When Frank Buckles was asked the secret of his long life, he replied that being hopeful and not hurrying were key traits, adding: “When you start to die … don’t“.
Mr. Buckles was the last surviving soldier of World War I. He lived for 110 years and died in 2011.
I love a little power nap in the afternoon. And before you chalk it up to a fad there are plenty of example of people making use of these quick naps. Churchill, Einstein and Gandhi all took afternoon power naps.
A power nap isn’t a full sleep. It is usually no more than 30 minutes and it doesn’t require the person to lay flat. But it can be just as restful as a sleep that last for several hours. The rest quality of a nap versus longer sleep has to do with the REM sleep cycle. REM (dreams) is not very restful, actually it tires you out. The longer you sleep, the greater the % of sleep is REM, so a nap will feel more restful than a longer duration sleep. Optimized it is best to sleep 6x 30 min than to sleep for 3 hours straight, though still best to sleep between 7 and 9 hours, after which you get negative returns.
REM – (Dream sleep). About 70 to 90 minutes after falling asleep, you enter REM sleep, where dreaming occurs. Your eyes move rapidly, your breathing shallows, and your heart rate and blood pressure increase. Also during this stage, your arm and leg muscles are paralyzed. This is the closest stage of sleep to being awake.
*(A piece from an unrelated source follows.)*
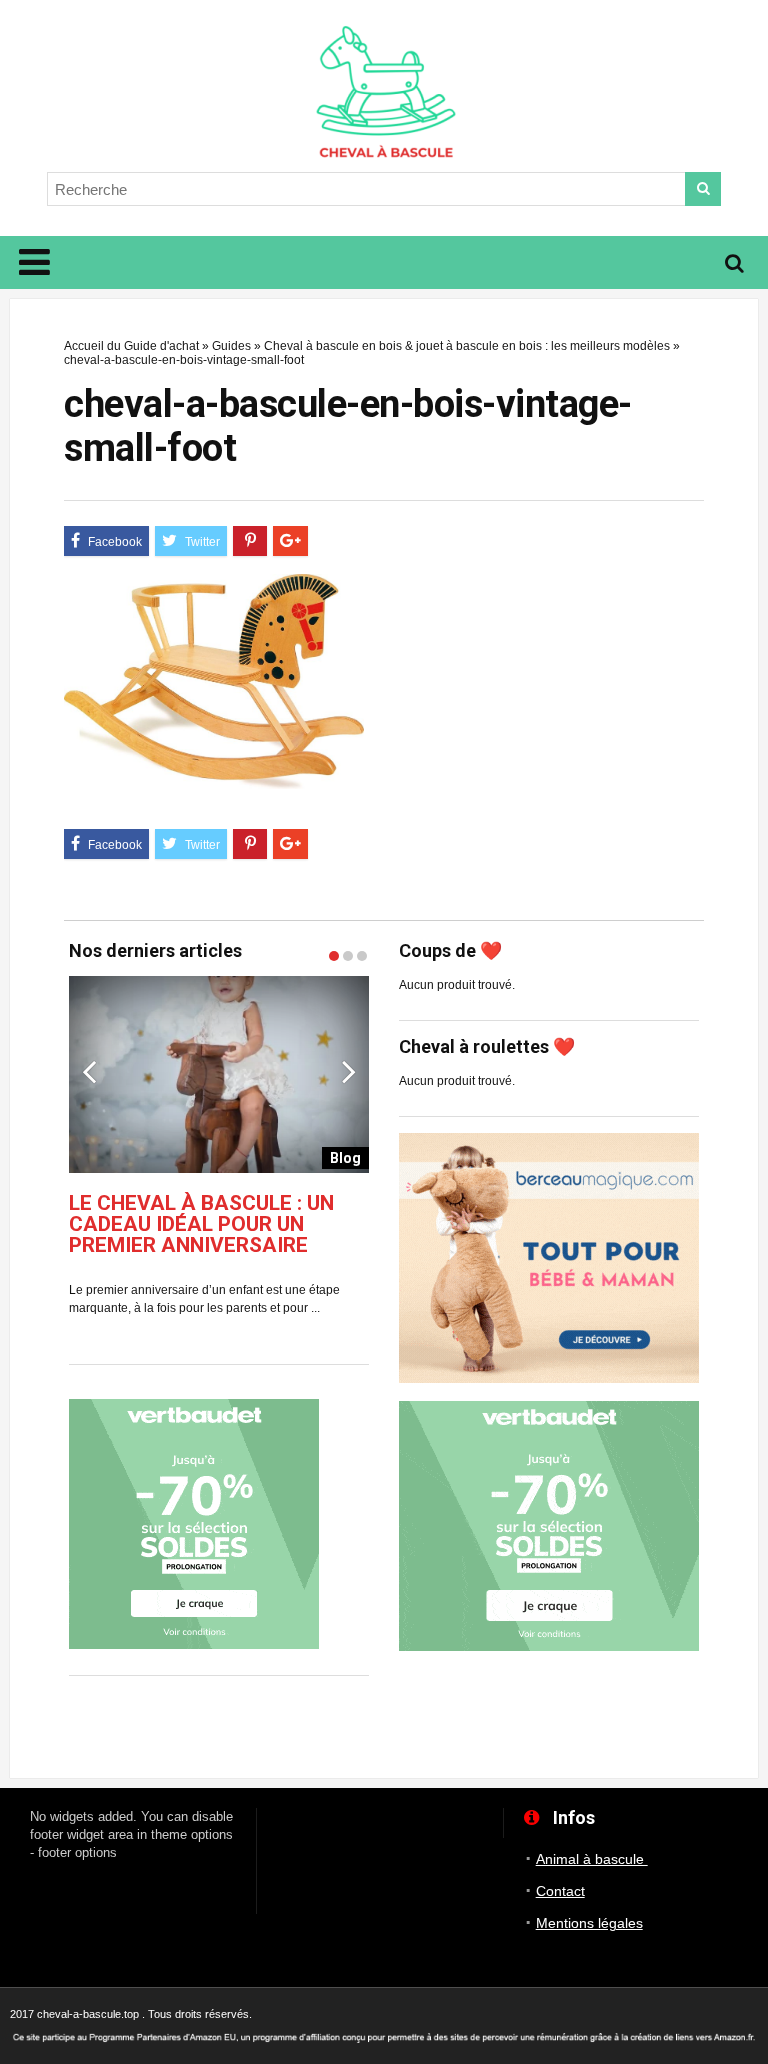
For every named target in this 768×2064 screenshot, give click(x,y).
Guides (231, 346)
This is also why, when sleeping, you’ll find that sometimes when you wake up at a certain point in the night you will be dead tired, while if you wake up at another point you will feel energized and wide awake. It’s all about the point in the cycle (the cycle in total lasts around 90 minutes) that you wake up during.
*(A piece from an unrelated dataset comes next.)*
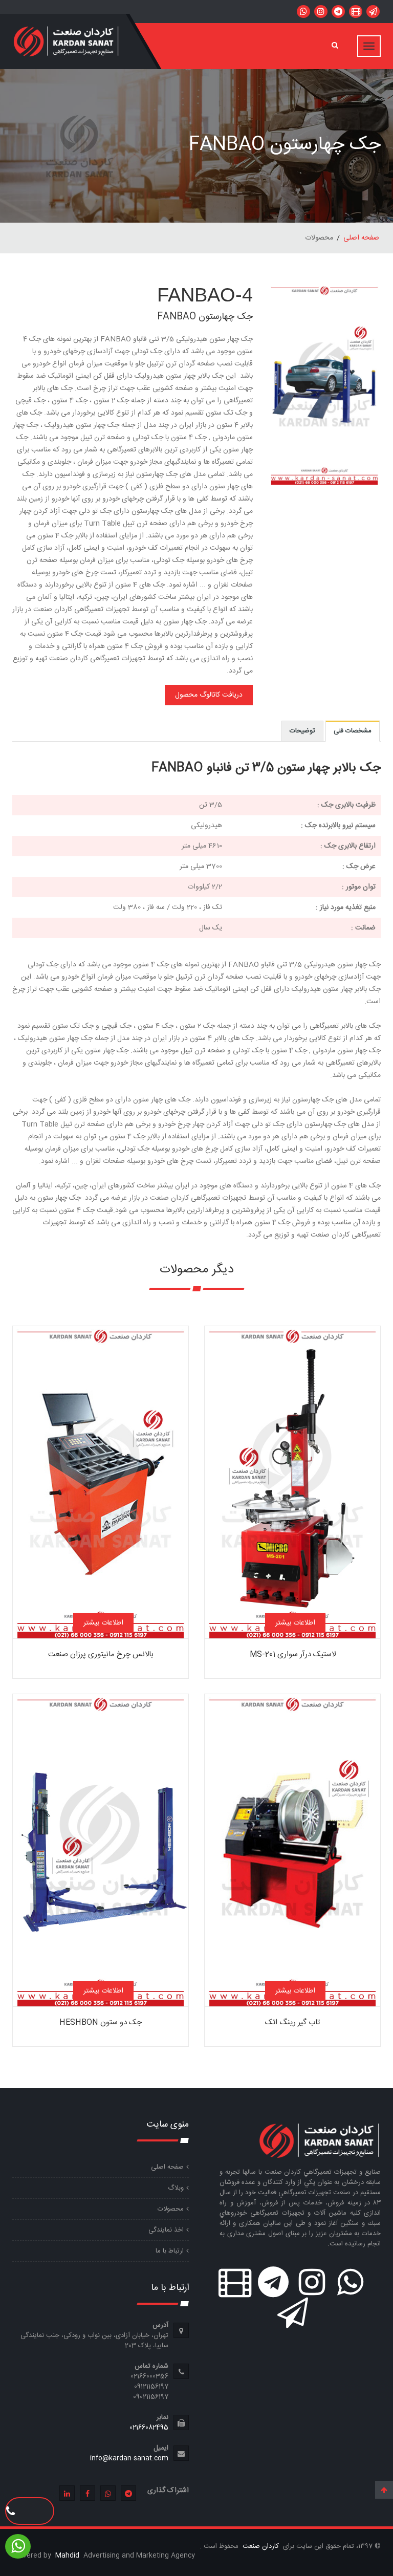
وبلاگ (176, 2188)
NonREM – (NREM) sleep is the portion of your rest time in which you do not dream. It’s split into three stages:
- Stage N1 (Transition to sleep) – This stage lasts about five minutes. Your eyes move slowly under the eyelids, muscle activity slows down, and you are easily awakened.
- Stage N2 (Light sleep) – This is the first stage of true sleep, lasting from 10 to 25 minutes. Your eye movement stops, heart rate slows, and body temperature decreases
- Stage N3 (Deep sleep) – You’re difficult to awaken, and if you are awakened, you do not adjust immediately and often feel groggy and disoriented for several minutes. In this deepest stage of sleep, your brain waves are extremely slow. Blood flow is directed away from your brain and towards your muscles, restoring physical energy.